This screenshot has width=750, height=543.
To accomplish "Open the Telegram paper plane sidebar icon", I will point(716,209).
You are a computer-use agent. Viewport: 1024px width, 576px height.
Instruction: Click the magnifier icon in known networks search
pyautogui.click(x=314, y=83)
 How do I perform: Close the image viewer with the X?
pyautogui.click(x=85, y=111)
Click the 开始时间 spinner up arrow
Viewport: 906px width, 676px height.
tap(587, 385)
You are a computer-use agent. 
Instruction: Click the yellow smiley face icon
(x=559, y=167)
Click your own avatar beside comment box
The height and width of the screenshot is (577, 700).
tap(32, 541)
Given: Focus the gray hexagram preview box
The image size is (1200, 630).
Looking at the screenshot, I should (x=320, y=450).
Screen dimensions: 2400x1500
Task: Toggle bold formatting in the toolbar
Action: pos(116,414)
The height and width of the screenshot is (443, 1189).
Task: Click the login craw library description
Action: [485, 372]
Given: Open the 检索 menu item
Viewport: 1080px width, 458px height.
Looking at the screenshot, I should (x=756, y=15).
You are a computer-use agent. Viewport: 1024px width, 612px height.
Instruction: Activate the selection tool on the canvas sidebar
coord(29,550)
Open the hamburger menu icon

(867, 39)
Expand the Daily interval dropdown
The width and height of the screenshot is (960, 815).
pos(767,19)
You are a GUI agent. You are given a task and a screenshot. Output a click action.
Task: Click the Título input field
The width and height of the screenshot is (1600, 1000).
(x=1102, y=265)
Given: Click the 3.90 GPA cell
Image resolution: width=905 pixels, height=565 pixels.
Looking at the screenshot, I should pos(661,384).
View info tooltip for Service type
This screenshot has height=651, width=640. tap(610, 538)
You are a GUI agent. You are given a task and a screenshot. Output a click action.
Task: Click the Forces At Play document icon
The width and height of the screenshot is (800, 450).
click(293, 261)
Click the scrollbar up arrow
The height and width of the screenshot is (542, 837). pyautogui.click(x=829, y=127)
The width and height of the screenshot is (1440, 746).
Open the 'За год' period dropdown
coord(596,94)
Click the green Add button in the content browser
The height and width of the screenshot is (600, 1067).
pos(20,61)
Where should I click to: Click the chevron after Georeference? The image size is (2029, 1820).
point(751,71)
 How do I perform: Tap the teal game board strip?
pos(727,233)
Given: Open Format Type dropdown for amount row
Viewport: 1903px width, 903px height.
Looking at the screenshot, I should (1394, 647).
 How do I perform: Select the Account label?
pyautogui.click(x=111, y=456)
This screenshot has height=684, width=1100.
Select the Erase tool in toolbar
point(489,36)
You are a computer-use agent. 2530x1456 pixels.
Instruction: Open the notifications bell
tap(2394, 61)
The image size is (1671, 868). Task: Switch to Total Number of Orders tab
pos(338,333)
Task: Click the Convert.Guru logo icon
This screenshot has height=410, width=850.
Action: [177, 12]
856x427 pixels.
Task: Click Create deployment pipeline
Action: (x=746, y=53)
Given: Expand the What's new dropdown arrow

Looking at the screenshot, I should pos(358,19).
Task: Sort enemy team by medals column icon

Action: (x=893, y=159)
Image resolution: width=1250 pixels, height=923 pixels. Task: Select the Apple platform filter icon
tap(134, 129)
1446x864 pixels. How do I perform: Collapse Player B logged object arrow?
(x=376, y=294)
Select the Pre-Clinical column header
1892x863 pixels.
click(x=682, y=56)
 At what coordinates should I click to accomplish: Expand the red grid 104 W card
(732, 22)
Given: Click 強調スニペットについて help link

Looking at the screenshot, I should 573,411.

= = = = =

** Your instructions **
Copy the records from the first line through the line containing "I will point(716,209).", replacing "Telegram" with "Signal" and changing nothing else.

** Reply **
This screenshot has width=750, height=543.
To accomplish "Open the Signal paper plane sidebar icon", I will point(716,209).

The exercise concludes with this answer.